◆ DATASET ENTRIES
********

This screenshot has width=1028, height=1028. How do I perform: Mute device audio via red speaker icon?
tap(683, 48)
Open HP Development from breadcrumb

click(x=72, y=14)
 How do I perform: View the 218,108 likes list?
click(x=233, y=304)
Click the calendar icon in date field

********

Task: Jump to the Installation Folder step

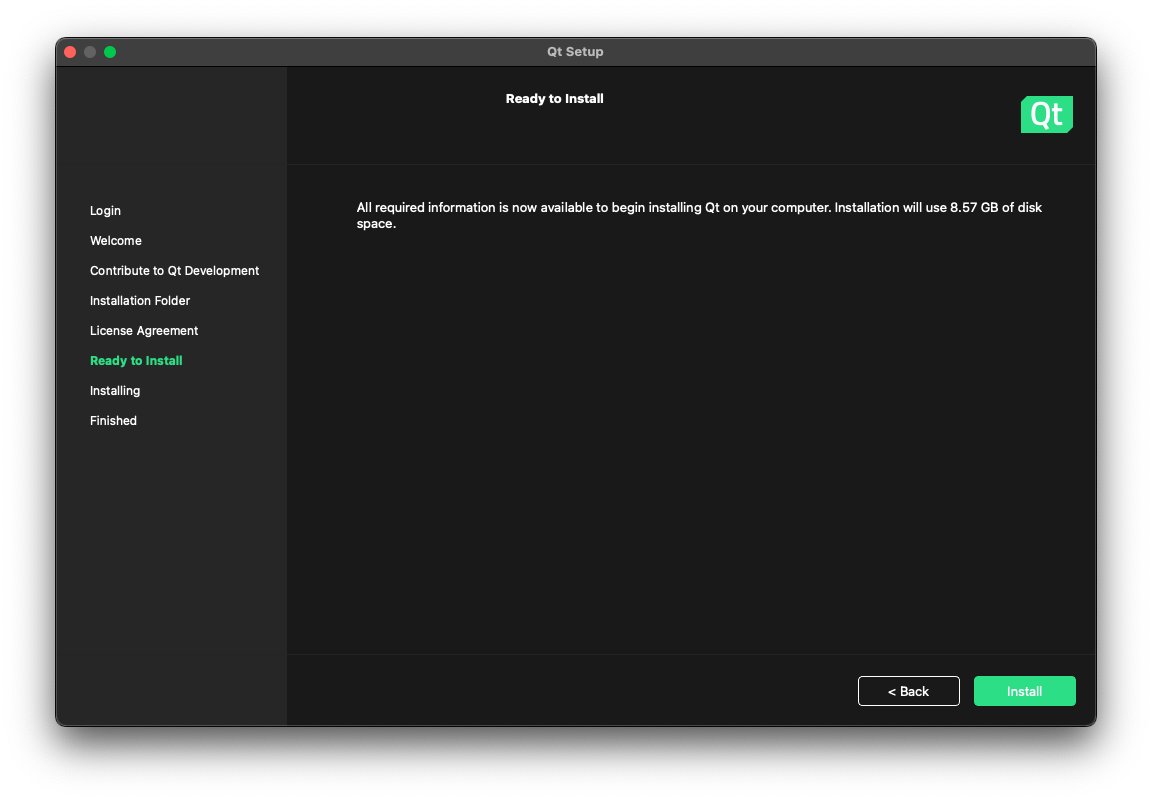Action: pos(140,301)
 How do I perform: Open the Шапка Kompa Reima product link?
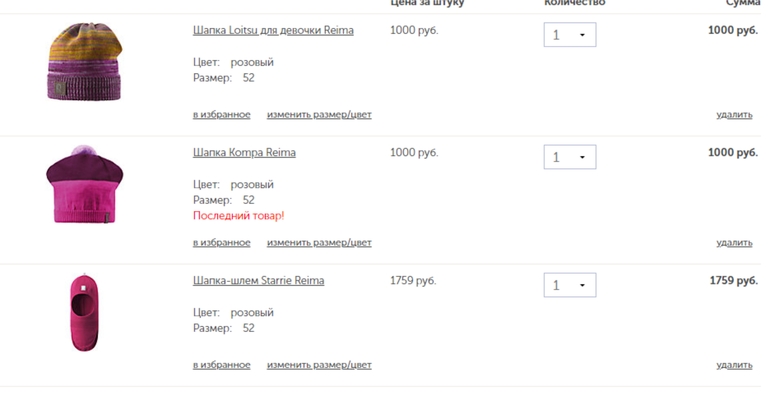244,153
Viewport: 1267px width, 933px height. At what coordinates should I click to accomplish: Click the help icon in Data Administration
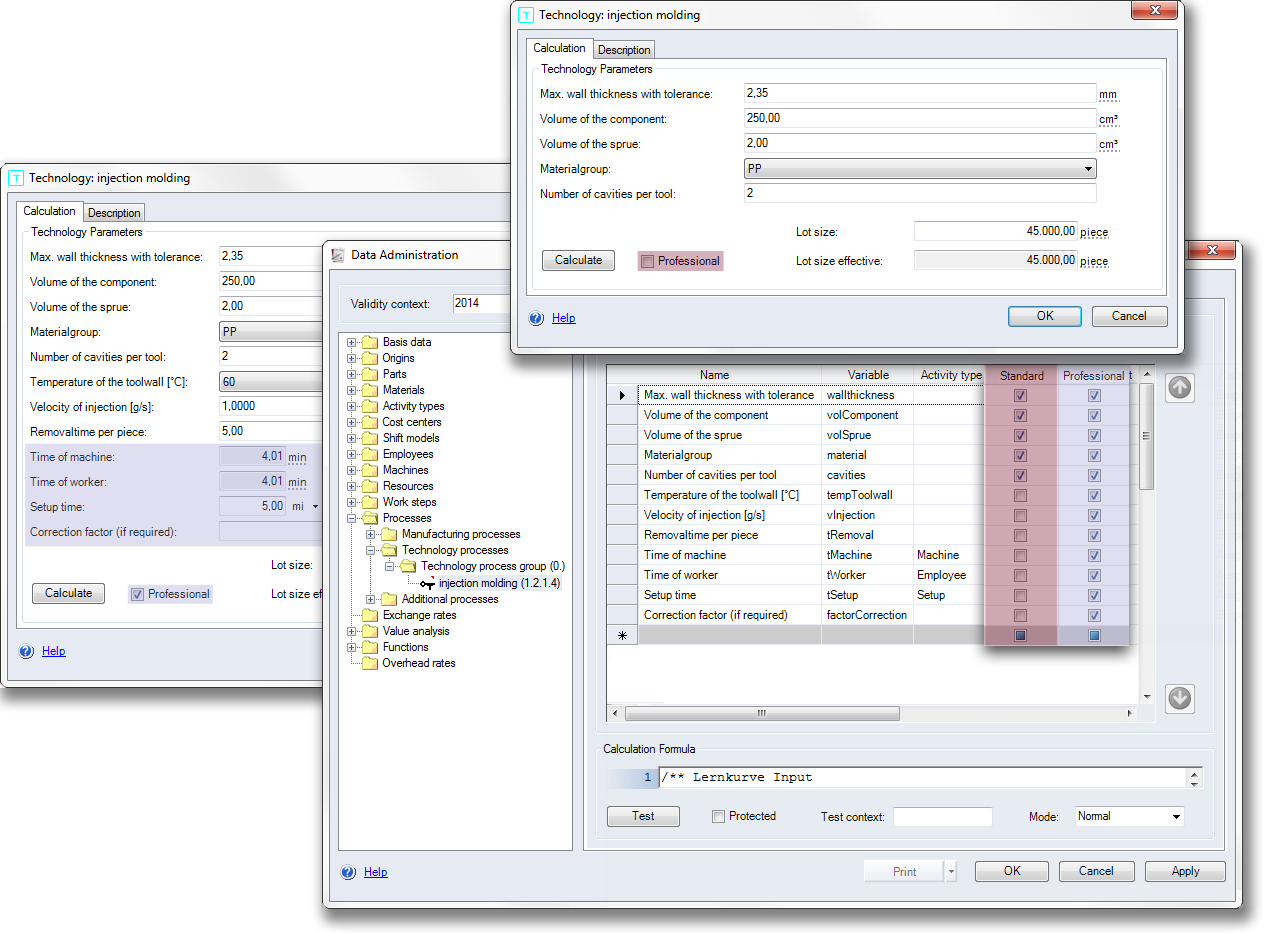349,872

********

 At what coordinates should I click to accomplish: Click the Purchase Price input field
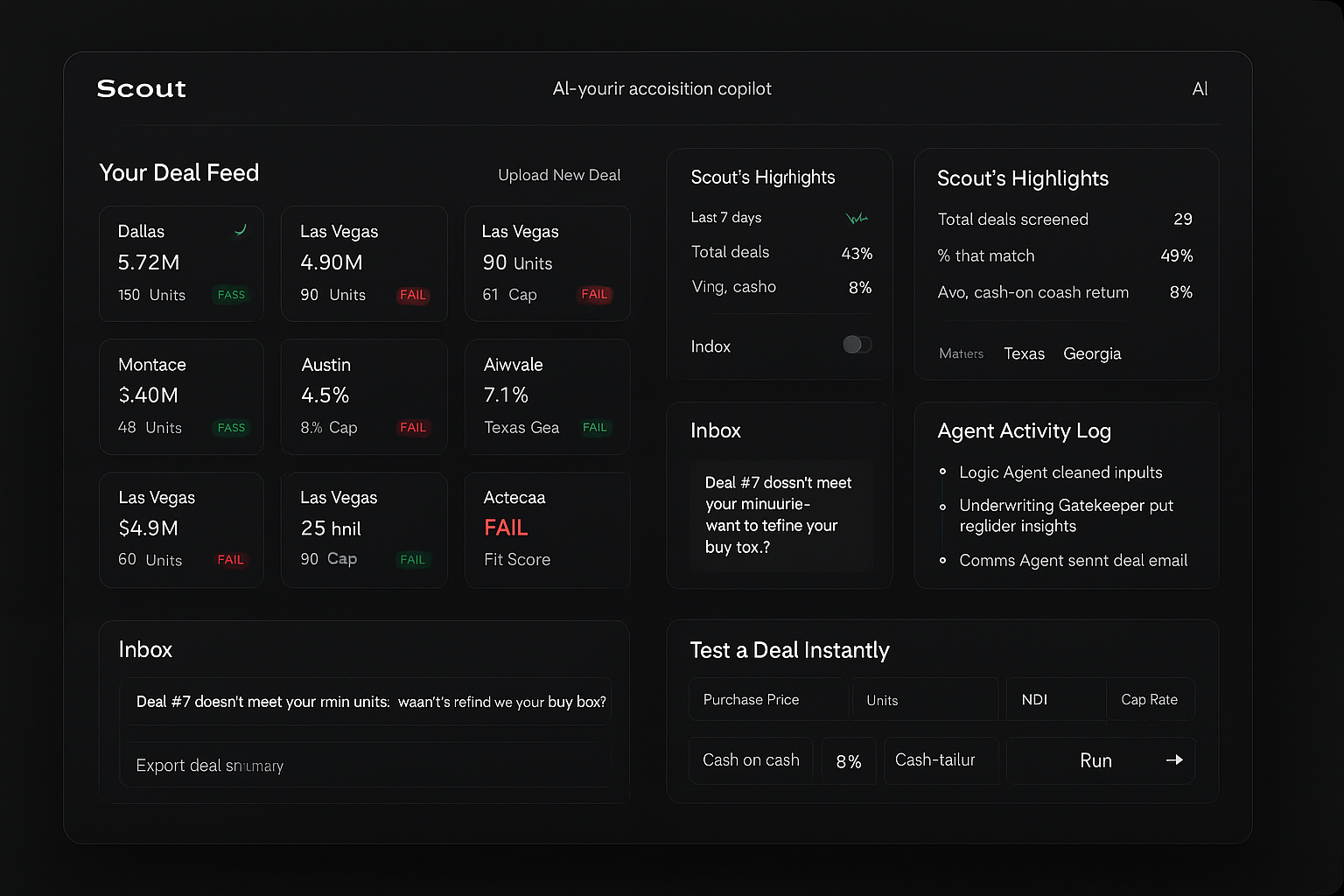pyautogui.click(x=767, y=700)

********

◆ INSTRUCTIONS FOR THE TASK
When you reach the line containing "This screenshot has" in the data above, start copying exactly, and stop after the line containing "Click the calendar icon in date field".

◆ WORKED SOLUTION
This screenshot has width=1028, height=1028. How do I perform: Mute device audio via red speaker icon?
tap(683, 48)
Open HP Development from breadcrumb

click(x=72, y=14)
 How do I perform: View the 218,108 likes list?
click(x=233, y=304)
Click the calendar icon in date field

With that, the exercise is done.